> [About this exercise] What I need is an exact repeat of the lines from the one with "Task: Click the green plus add campaign icon" through the end of the listing below. Leave out every picture.

> [Raw data]
"""

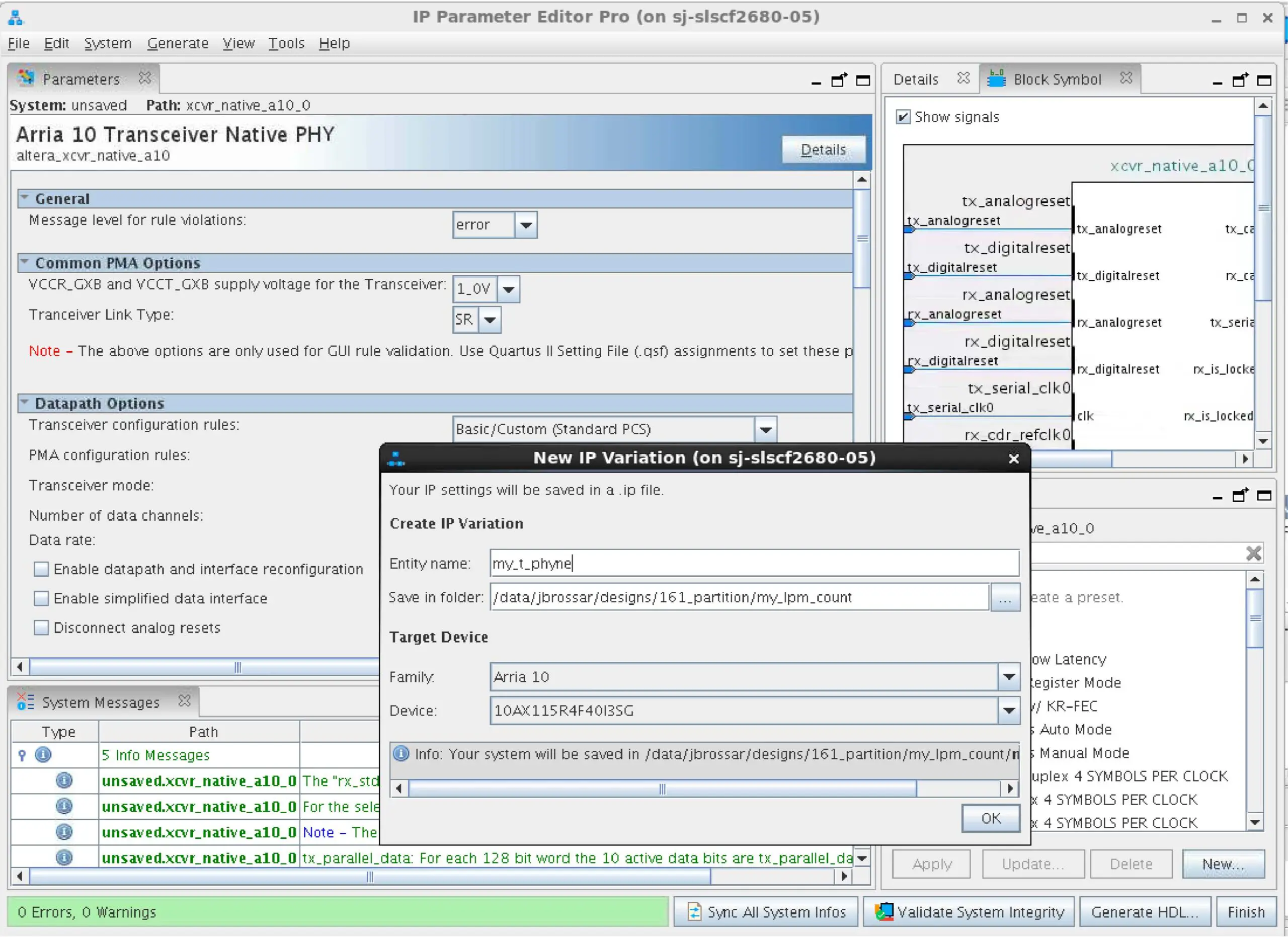1288x937 pixels.
Task: Detach the Parameters panel with the pop-out icon
Action: [x=839, y=80]
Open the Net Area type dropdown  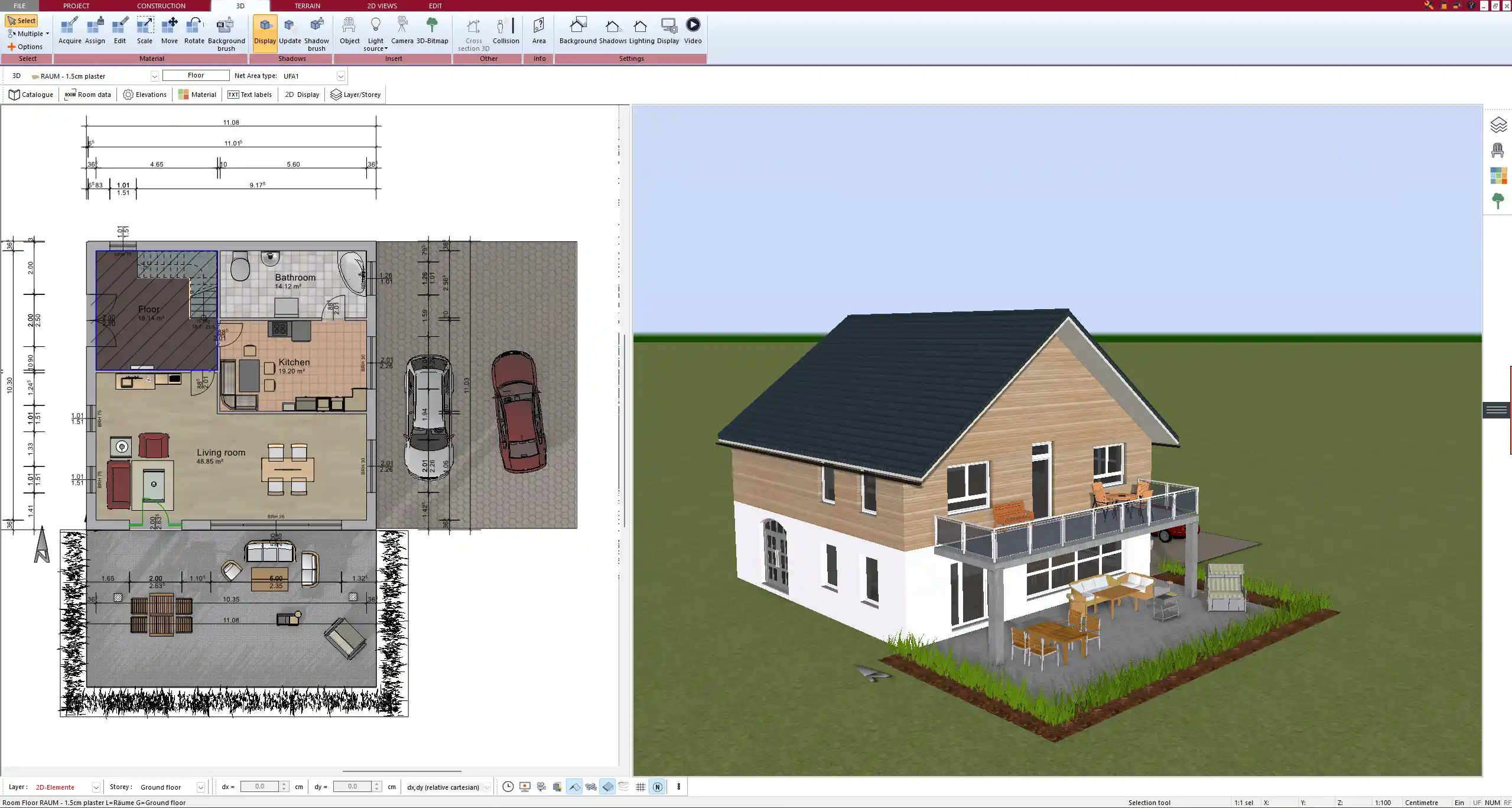click(340, 76)
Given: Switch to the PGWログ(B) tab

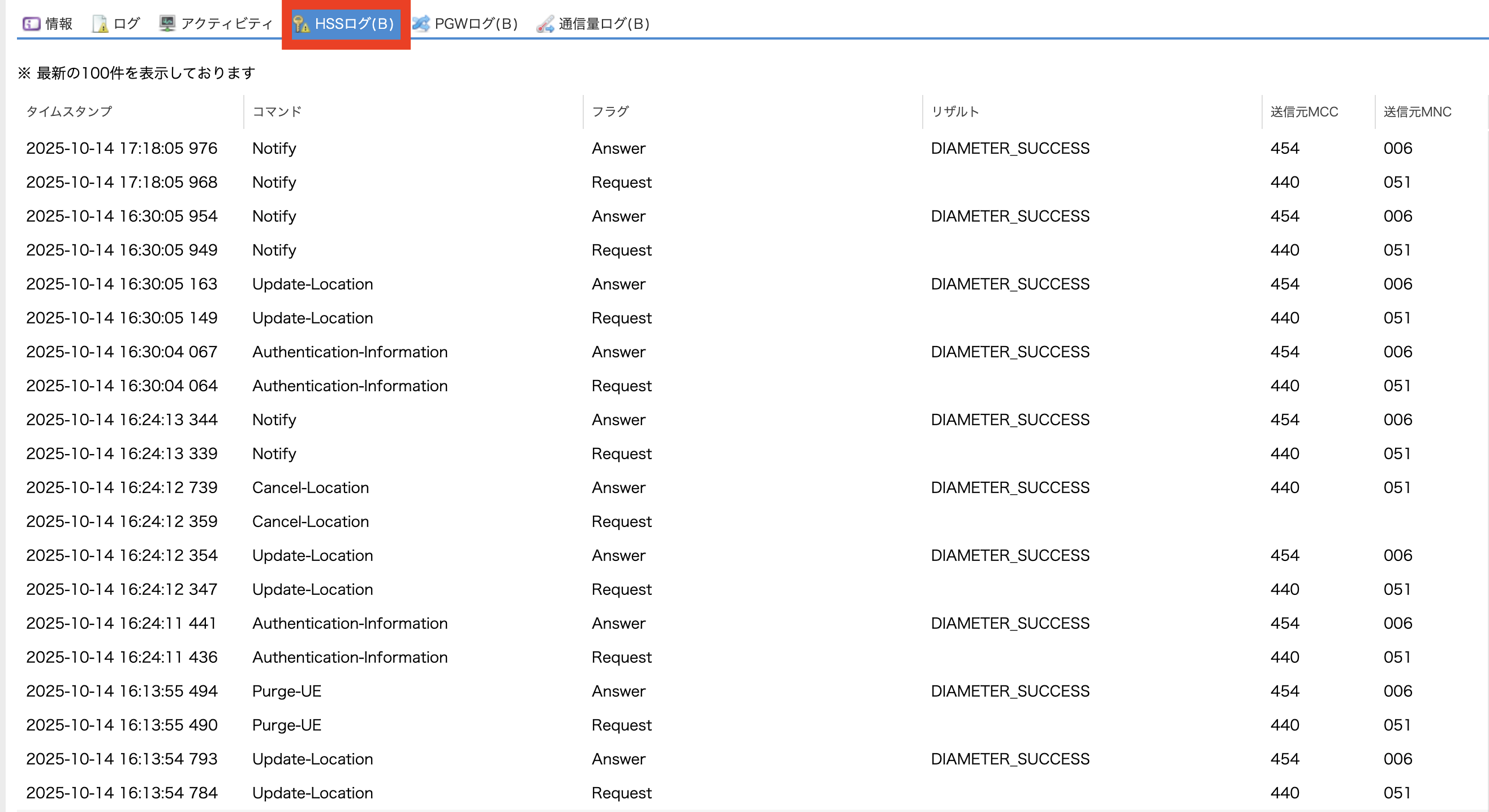Looking at the screenshot, I should [475, 24].
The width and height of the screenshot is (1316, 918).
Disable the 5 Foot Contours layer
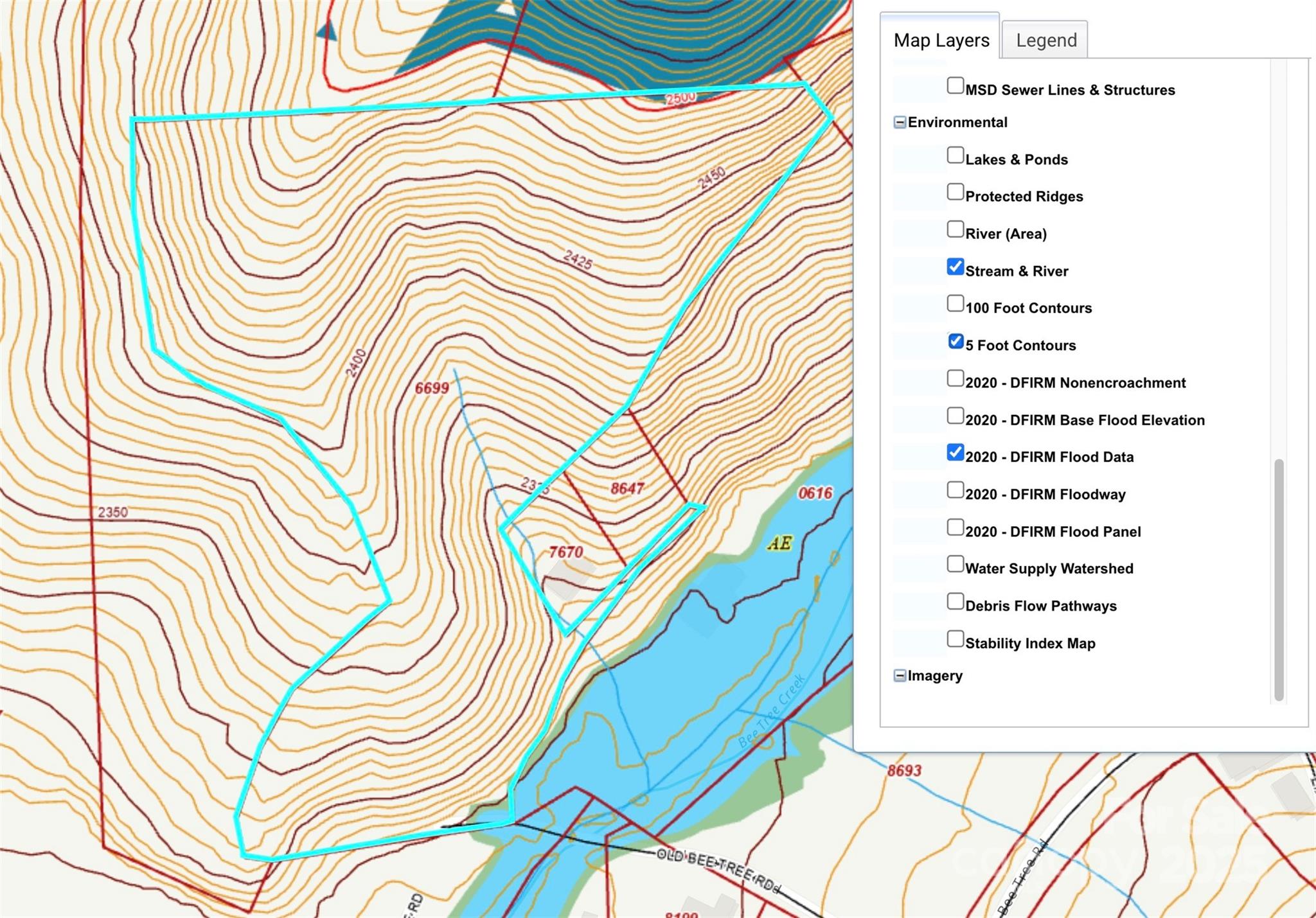955,341
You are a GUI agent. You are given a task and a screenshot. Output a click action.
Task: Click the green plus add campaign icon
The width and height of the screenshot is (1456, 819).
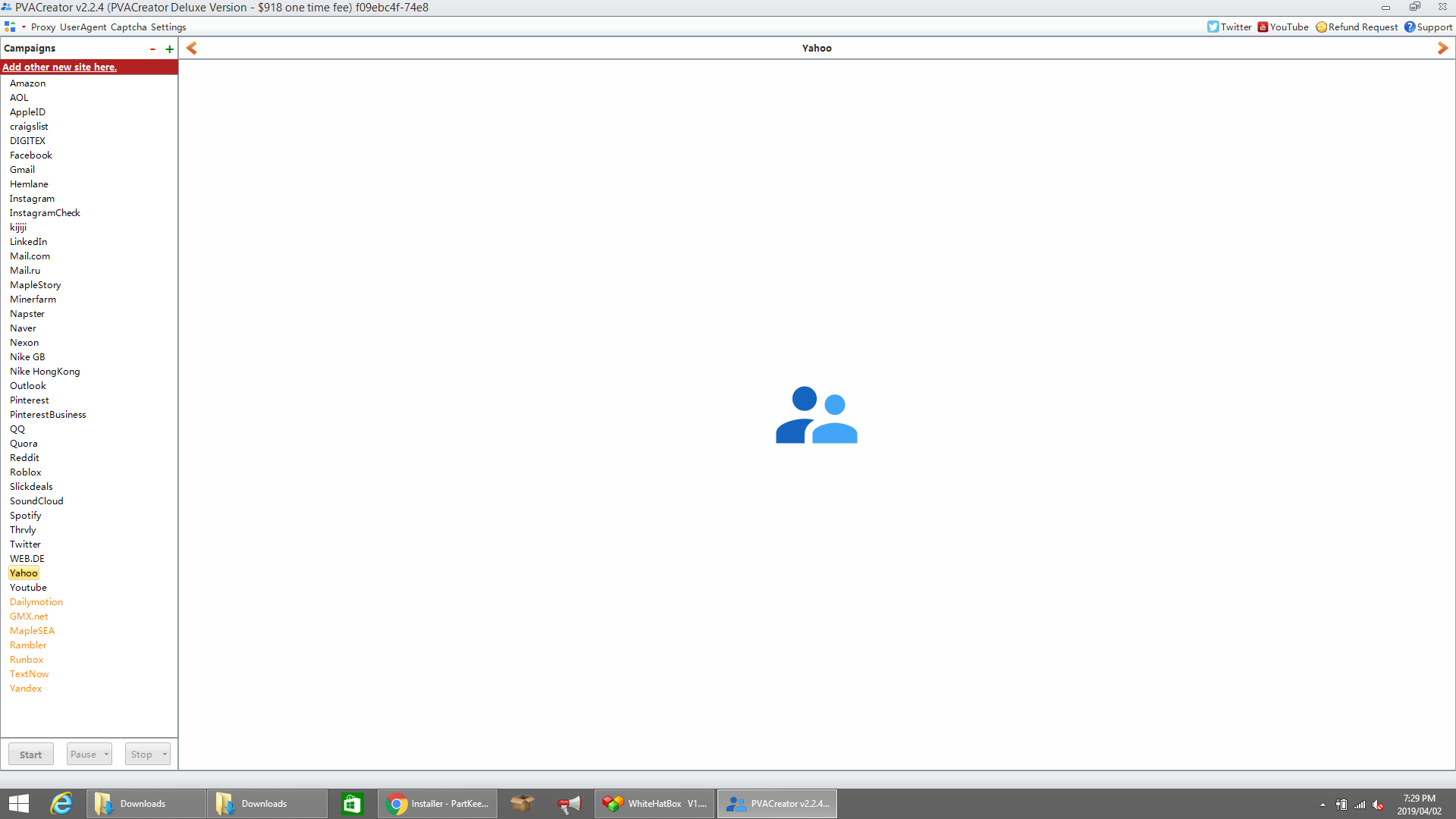(169, 49)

"""

> [Response below]
Task: Click the green plus add campaign icon
The width and height of the screenshot is (1456, 819).
(169, 49)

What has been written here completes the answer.